WORK REQUEST:
Please set down the line that contains "Etiquetas (160, 308)" and every line below it through the last, exactly as written, with no other lines.

*** Opening RECORDS FOR THE TASK ***

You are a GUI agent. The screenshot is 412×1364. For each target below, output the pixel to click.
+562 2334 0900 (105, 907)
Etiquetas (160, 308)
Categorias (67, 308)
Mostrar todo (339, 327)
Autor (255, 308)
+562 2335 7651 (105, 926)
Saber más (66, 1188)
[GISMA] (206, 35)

*** Closing RECORDS FOR THE TASK ***

OUTPUT:
Etiquetas (160, 308)
Categorias (67, 308)
Mostrar todo (339, 327)
Autor (255, 308)
+562 2335 7651 (105, 926)
Saber más (66, 1188)
[GISMA] (206, 35)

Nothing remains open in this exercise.